Zanim zrobiłam tamto "ostatnie zdjęcie", to padło jeszcze kilka innych (tak ze trzydzieści). Nic szczególnego, ale wydaje mi się, że tym razem prędzej uwierzycie w dwa kolory. Niestety to był jeden z tych smętnych dni, które jeszcze do niedawna przychodziły jeden za drugim.
![]() |
Toskafke? |
Oba lakiery od Colour Alike, oba z kolekcji holograficznych. Jaśniejszy to 530 jak mus to mus (kolekcja Hej żel holo) i ciemniejszy 503 o w bombkę! (zeszłoroczna kolekcja świąteczna Hola hola). Pyłek na zdjęciach widać tak dobrze, jak mój gradient...
Przytul. |
Tak jak mówiłam poprzednio, sprawcą "ściągniętych" końcówek jest sesz, moje codzienne zajęcia nie mają z tym nic wspólnego. Zdobienie jest jeszcze bardzo świeże, nie zdążyłam go poniszczyć.
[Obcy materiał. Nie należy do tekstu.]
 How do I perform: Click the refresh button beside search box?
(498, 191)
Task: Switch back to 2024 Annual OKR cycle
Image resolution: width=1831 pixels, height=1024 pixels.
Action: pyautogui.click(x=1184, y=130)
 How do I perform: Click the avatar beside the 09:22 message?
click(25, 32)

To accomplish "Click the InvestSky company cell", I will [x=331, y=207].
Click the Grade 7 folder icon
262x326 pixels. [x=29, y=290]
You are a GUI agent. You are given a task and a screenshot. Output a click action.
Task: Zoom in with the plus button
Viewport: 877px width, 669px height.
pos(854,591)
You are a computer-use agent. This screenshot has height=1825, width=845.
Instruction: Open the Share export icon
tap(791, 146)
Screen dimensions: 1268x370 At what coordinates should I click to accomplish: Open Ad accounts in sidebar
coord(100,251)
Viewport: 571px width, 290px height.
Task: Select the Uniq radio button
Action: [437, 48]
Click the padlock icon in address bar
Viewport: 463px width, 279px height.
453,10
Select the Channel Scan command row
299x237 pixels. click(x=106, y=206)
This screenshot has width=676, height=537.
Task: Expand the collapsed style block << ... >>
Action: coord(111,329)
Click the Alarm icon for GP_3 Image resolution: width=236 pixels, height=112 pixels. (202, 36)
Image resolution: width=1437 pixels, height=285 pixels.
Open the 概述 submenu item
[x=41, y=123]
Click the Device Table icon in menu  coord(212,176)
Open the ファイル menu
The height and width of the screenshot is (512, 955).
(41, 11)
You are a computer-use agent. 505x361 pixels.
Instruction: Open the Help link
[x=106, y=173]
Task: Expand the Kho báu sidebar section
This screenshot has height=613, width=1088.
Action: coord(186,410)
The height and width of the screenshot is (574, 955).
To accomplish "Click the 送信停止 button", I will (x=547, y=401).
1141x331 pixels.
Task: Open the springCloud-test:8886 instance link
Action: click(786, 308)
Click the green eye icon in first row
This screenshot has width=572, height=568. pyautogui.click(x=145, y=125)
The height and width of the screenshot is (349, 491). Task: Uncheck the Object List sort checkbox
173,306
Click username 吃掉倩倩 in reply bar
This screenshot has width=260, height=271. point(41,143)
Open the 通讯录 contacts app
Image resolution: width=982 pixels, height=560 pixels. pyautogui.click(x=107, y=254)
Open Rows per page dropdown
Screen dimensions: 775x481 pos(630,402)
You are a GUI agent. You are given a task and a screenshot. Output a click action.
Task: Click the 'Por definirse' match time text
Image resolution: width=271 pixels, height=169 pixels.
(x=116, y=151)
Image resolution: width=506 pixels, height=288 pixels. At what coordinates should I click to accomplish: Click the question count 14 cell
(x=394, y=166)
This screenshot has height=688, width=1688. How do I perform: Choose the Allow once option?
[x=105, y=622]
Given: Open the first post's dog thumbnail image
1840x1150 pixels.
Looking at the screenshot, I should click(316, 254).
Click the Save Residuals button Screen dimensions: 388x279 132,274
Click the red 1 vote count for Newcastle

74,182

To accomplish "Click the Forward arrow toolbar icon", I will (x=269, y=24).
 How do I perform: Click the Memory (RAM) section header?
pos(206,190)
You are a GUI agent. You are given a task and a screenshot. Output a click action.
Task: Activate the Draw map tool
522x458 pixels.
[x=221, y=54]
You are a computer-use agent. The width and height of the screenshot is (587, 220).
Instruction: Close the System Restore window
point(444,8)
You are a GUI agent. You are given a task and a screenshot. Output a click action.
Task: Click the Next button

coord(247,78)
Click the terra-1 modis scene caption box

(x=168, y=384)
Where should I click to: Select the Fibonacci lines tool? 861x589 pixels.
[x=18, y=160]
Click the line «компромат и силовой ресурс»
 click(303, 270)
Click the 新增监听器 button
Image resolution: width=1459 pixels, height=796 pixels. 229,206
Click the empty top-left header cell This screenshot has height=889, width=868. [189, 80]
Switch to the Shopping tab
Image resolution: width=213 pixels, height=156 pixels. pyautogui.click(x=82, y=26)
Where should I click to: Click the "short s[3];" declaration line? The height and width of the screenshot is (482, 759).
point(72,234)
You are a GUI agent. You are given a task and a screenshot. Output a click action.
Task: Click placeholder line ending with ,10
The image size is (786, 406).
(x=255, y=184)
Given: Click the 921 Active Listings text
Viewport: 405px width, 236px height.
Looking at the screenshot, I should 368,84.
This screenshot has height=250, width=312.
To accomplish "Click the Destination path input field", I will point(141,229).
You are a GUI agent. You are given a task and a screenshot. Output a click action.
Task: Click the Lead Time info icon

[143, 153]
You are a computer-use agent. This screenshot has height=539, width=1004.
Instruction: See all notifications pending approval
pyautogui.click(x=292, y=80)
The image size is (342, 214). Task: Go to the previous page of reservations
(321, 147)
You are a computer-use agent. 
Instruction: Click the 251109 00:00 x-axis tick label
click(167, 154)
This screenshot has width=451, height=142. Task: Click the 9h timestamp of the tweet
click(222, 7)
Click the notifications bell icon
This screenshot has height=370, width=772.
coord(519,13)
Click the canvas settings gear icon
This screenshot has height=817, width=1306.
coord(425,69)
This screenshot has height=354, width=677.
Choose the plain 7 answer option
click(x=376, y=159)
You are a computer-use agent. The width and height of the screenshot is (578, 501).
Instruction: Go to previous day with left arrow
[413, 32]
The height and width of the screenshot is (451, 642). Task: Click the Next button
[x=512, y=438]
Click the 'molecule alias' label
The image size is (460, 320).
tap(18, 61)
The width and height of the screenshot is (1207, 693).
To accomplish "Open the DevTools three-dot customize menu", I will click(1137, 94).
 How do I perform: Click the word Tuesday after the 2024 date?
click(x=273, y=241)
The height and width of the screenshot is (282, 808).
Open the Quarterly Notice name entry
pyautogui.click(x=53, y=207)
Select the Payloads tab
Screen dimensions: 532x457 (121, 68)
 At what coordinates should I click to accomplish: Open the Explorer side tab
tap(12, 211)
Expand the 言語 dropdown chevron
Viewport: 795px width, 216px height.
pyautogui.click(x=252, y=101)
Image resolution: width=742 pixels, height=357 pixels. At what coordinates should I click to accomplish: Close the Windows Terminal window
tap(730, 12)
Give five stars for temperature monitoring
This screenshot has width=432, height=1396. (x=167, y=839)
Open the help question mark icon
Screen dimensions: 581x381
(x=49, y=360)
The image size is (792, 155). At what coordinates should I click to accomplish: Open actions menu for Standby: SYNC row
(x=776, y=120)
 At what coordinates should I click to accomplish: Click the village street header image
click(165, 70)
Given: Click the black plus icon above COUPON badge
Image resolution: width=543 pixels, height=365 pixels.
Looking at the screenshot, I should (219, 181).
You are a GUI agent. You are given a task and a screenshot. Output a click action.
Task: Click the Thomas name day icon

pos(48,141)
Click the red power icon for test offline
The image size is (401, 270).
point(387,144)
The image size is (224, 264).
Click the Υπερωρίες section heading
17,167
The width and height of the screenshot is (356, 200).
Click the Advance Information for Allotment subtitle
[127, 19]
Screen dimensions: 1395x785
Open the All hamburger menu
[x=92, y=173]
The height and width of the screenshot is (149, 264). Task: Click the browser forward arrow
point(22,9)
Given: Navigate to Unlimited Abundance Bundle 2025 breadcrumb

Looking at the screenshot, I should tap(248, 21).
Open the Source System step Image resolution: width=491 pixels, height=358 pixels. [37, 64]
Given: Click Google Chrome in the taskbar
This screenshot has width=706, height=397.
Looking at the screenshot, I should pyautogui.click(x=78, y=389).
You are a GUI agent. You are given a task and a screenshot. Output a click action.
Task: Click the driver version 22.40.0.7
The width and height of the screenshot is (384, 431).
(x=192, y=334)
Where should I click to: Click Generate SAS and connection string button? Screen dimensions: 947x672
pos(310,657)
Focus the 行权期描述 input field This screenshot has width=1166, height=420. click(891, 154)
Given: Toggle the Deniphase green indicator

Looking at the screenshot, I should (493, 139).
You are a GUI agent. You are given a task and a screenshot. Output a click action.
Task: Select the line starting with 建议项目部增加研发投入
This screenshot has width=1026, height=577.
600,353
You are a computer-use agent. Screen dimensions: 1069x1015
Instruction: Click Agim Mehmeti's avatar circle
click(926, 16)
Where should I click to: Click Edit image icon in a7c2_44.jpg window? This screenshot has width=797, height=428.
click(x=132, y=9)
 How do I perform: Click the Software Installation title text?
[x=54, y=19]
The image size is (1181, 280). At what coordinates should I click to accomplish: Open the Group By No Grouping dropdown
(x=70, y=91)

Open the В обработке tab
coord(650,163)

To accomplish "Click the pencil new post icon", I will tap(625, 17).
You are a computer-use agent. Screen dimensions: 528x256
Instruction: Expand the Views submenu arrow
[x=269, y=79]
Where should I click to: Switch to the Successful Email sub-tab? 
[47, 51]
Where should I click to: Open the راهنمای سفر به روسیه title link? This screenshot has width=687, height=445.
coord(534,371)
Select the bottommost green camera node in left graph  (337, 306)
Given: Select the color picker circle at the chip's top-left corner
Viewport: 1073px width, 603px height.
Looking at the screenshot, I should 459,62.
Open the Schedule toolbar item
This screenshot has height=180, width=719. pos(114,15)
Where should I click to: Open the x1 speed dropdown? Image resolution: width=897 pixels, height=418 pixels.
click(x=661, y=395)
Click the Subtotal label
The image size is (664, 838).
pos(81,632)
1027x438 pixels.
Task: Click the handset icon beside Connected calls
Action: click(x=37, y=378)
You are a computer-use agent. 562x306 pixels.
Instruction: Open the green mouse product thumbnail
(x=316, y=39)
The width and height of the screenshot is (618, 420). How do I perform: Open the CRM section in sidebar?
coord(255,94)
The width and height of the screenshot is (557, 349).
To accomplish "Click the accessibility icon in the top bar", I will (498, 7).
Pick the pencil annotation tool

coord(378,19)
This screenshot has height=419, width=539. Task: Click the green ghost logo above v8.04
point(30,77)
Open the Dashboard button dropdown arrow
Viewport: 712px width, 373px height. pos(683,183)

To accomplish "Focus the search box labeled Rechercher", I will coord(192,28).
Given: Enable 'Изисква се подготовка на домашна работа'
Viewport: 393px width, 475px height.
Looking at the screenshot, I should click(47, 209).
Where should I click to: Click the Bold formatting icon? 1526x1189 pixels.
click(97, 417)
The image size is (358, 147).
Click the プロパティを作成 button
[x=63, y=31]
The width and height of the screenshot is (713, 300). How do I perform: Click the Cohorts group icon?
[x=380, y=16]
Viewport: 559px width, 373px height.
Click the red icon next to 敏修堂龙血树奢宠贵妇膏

Okej, pyłek widać, ale się nie błyszczy. Pewnie by się błyszczał, gdybym była fotografem. |
Gradient można ugryźć na różne sposoby, ale najsensowniejszy wydał mi się ten opisany przez Sammy z The Nailasaurus (chyba jeszcze Wam tego nie mówiłam, ale uwielbiam jej zdobienia). Polecam tę metodę wszystkim, którzy chcą spróbować po raz pierwszy albo robili inaczej i czują, że coś poszło nie tak. Najgorsze w tym wszystkim jest czyszczenie skórek, reszta to bułka z masłem, obiecuję.